In realtà Landini dovrebbe sentirsi in grave colpa. Dovrebbe sapere, lui si esperto e navigato sindacalista, che nel conflitto tra la classe dei padroni e quella dei lavoratori, scegliere la via delle urne è sempre molto rischioso. Sono lì a dimostrarlo le tre consultazioni referendarie svolte in passato sui temi sindacali. Soprattutto la sconfitta nel 1985, sul quesito che abrogava la norma che tagliava gli scatti della scala mobile. Su questo terreno aimè, lo scontro è impari rispetto alla forza che mettono in campo tutte le altre classi, siano esse proprietari di piccole e grandi aziende, o della miriade di padroncini che affidano la loro rappresentanza al governo Meloni. I padroni possono attingere a risorse praticamente illimitate, senza contare l’appoggio di gran parte dell’informazione di regime che hanno a libro paga o comunque sempre pronta a piegarsi ai loro desiderata.

Dall’altro lato della barricata invece, gli strumenti a disposizione delle classi più povere sono troppo risicati. Esse sono oltretutto schiacciate da una massa di persone che hanno interessi opposti in quanto si nutrono proprio dei proventi ricavati dalla valorizzazione della ricchezza estorta ai lavoratori.

Forse Landini lo ha dimenticato: nella storia, lo scontro tra le classi che si occupano della produzione non si è mai risolto alle urne. Ogni miglioramento delle condizioni di lavoro è stato ottenuto grazie alla mobilitazione, agli scontri, agli scioperi nelle fabbriche. Se Landini e le forze che lo accompagnano in questa avventura elettorale avessero davvero voluto cambiare le norme imposte dal job act, avrebbero potuto attivare la protesta di chi quelle misure le subisce tutti i giorni sulla propria pelle. È su questo terreno infatti che avrebbero potuto davvero esprimere tutta la loro forza.

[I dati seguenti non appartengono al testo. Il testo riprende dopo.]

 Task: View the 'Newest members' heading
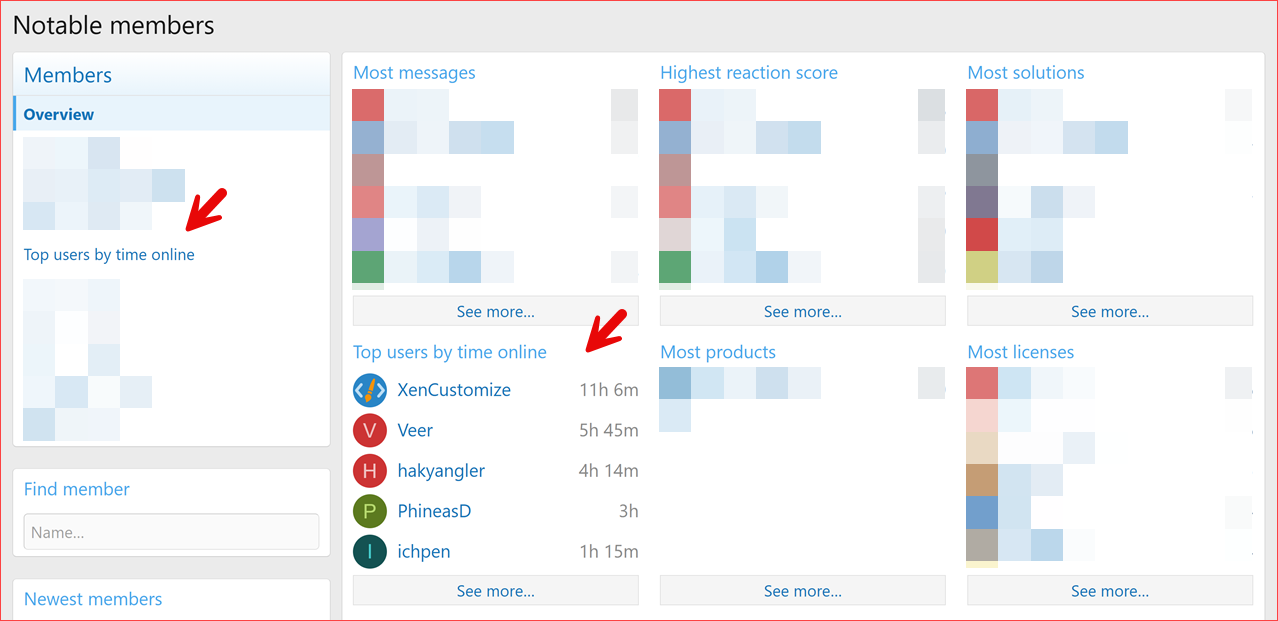[x=92, y=598]
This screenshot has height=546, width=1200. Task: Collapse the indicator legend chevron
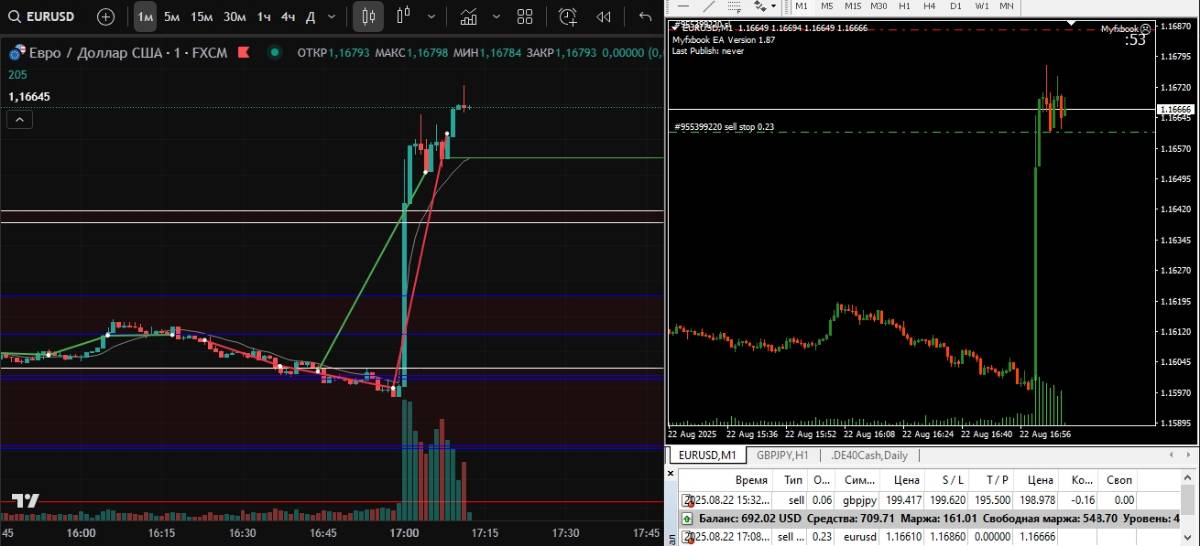[20, 120]
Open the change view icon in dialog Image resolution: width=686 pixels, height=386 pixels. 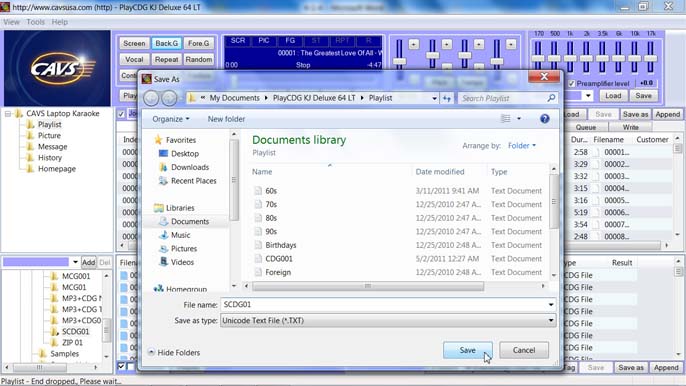(x=506, y=119)
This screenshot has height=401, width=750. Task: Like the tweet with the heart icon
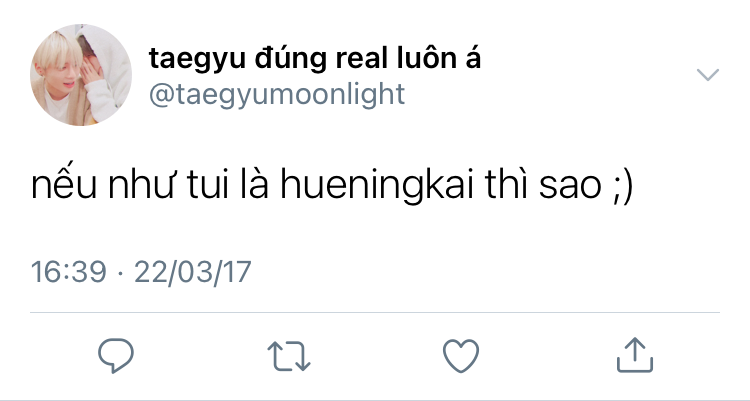point(461,356)
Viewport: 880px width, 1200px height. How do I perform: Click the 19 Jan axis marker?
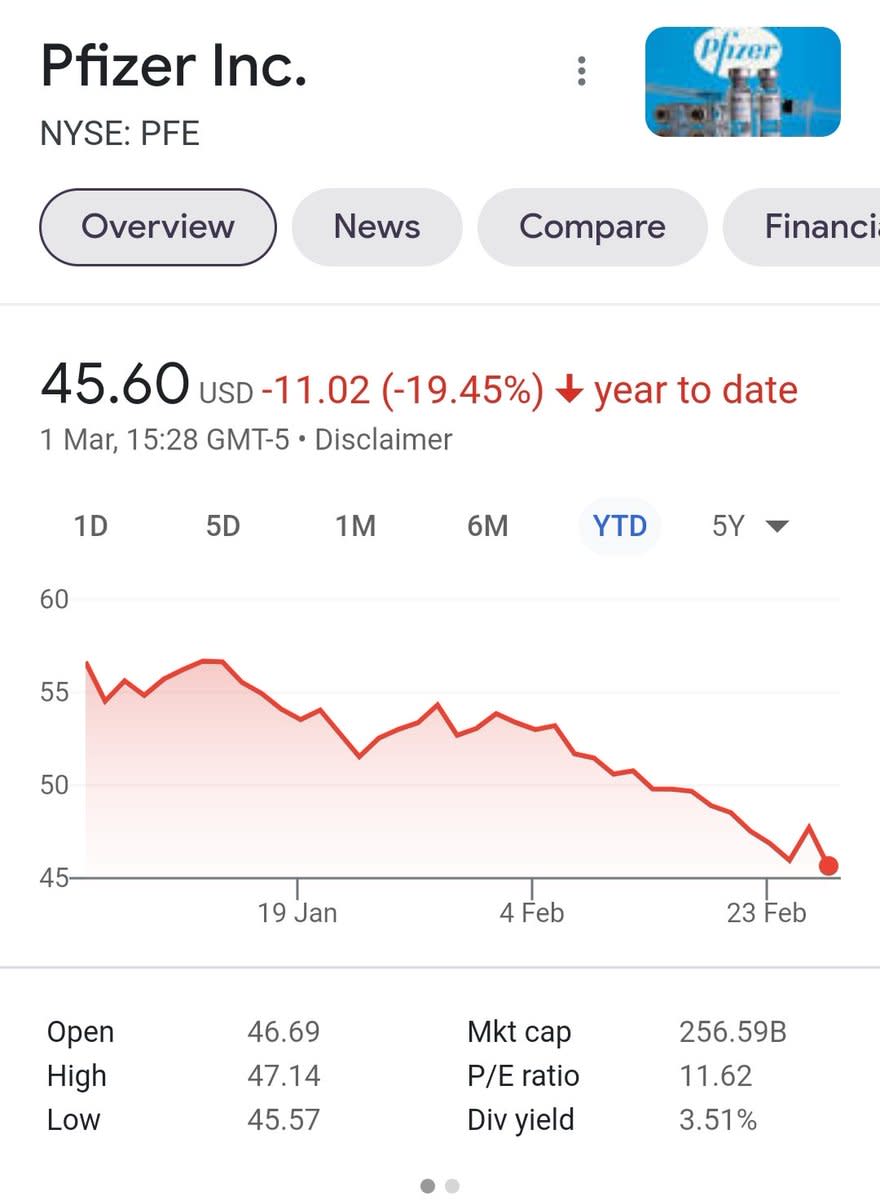coord(297,912)
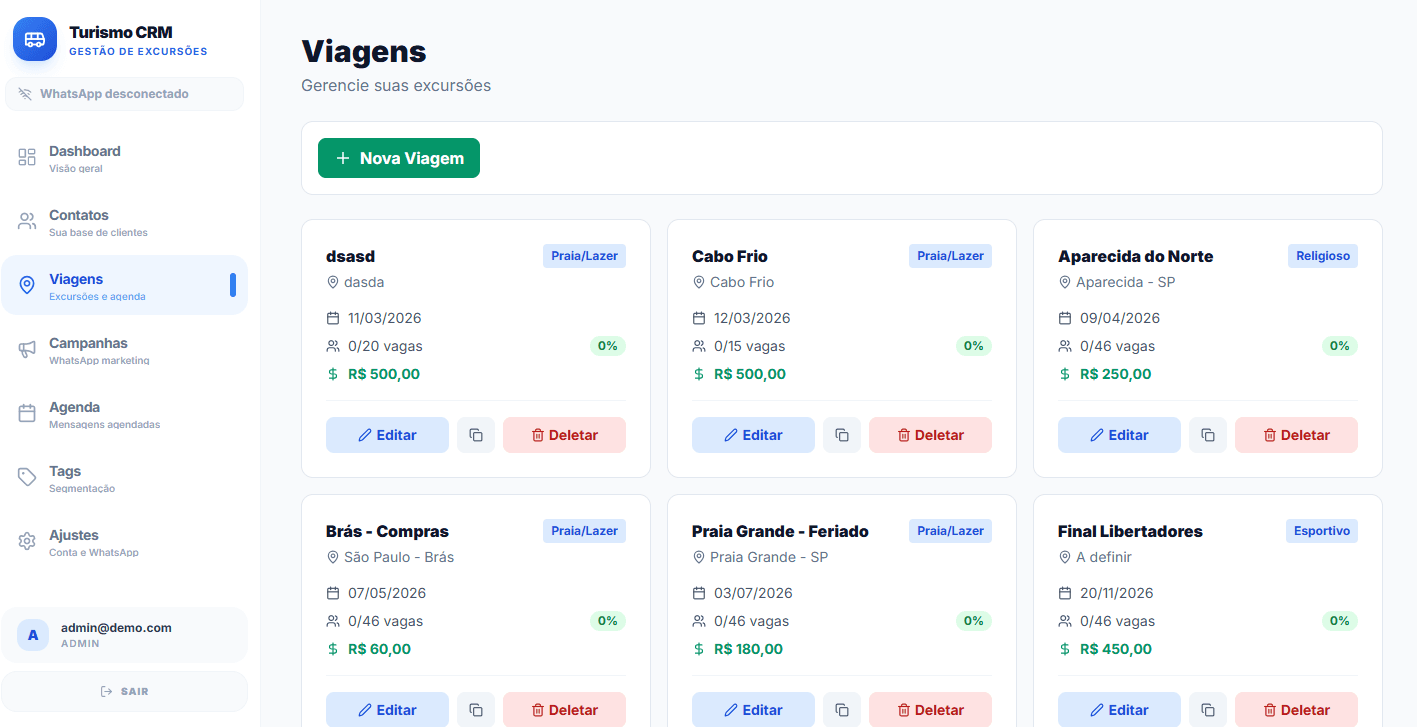Click SAIR to log out
This screenshot has width=1417, height=727.
(124, 690)
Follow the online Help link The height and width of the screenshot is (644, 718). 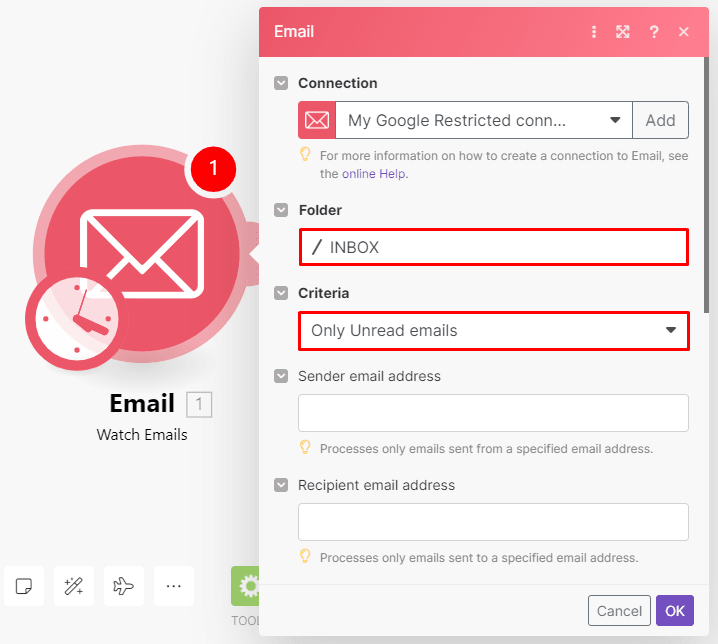click(x=374, y=174)
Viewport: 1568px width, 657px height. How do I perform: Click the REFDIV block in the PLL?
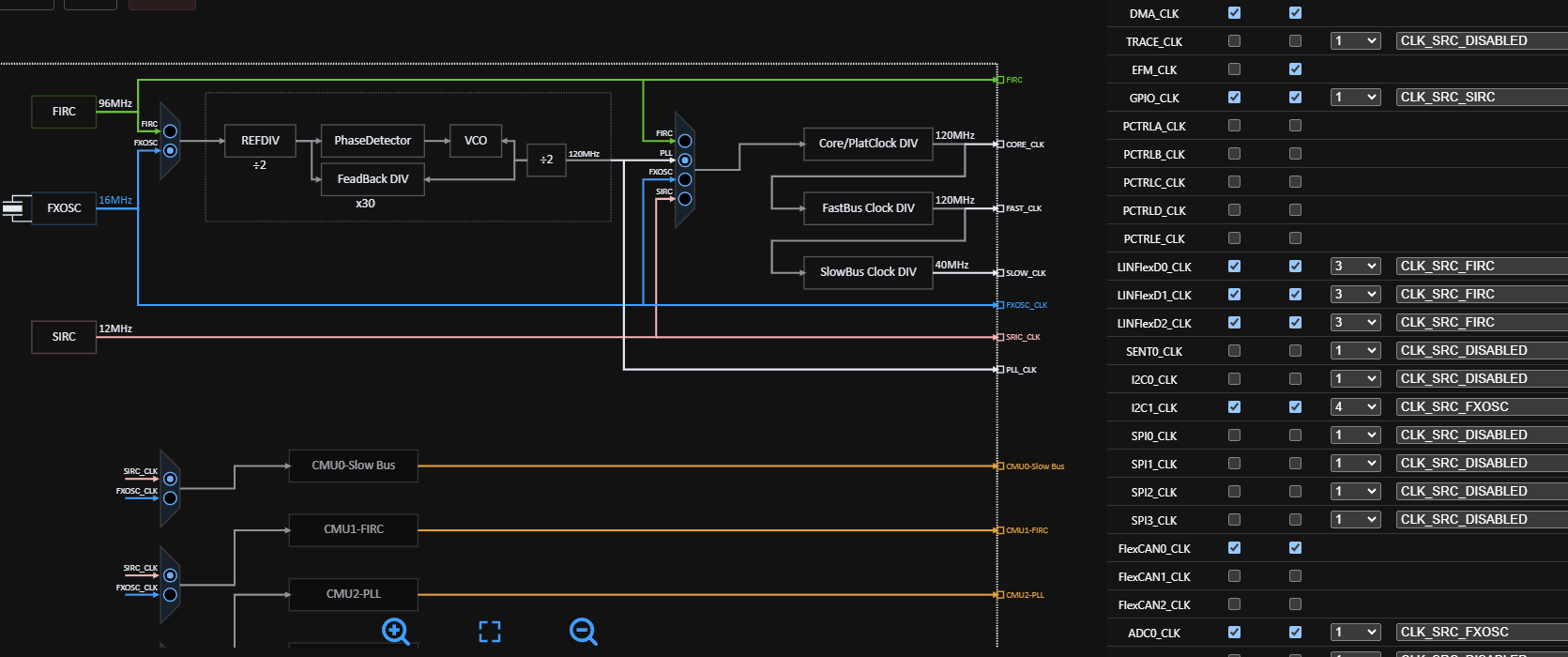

Se poi, malauguratamente dovesse mancare il quorum, la classe dei capitalisti potrà incassare un altro successo, “entrerà in piena orgia”, e con lei tutta la pletora degli scalzacani a libro paga, a cominciare proprio da quel Matteo Renzi che ha dato il via alla liberalizzazione dei licenziamenti. Si rafforzerà allora il pensiero stantio che capitale e lavoro in fondo sono sulla stessa barca e che è meglio che i lavoratori si rassegnino e si mettano a remare nella stessa direzione.

Comunque ormai siamo in ballo. La consultazione è imminente e non possiamo fare altro che andare alle urne e tentare di vincerla. Sembra che per raggiungere il quorum occorra che si rechino alle urne 23 milioni di persone. Un’impresa titanica considerando la disaffezione cronica verso la politica generata da decenni di misure a senso unico. Secondo i sondaggi mancherebbero all’appello almeno dodici milioni di elettori. La partita quindi si gioca tutta nella metacampo degli astensionisti. E tra questi, innumerevoli sono proprio quelli che dall’abolizione di queste misure ne trarrebbero solo che vantaggio. Sono loro che devono essere spinti verso la cabina elettorale. Del resto non devono fare un grande sforzo: si tratta solo di abbattere quel muro invisibile di rassegnazione che separa la loro abitazione dal seggio. Possono provare almeno per un giorno a togliersi la catena che li lega al carro dei padroni. A pensare finalmente con la propria testa nonostante la strage quotidiana nelle fabbriche, i bassi salari e un governo che invita a stare a casa a rimbambirsi davanti alla tv.

Come dice Voltaire se vogliamo ottenere le rose “dobbiamo coltivare il nostro giardino”. Per cui, almeno questa volta proviamoci: prendiamo la vanga e andiamo controcorrente. Rechiamoci a votare e votiamo cinque Sì.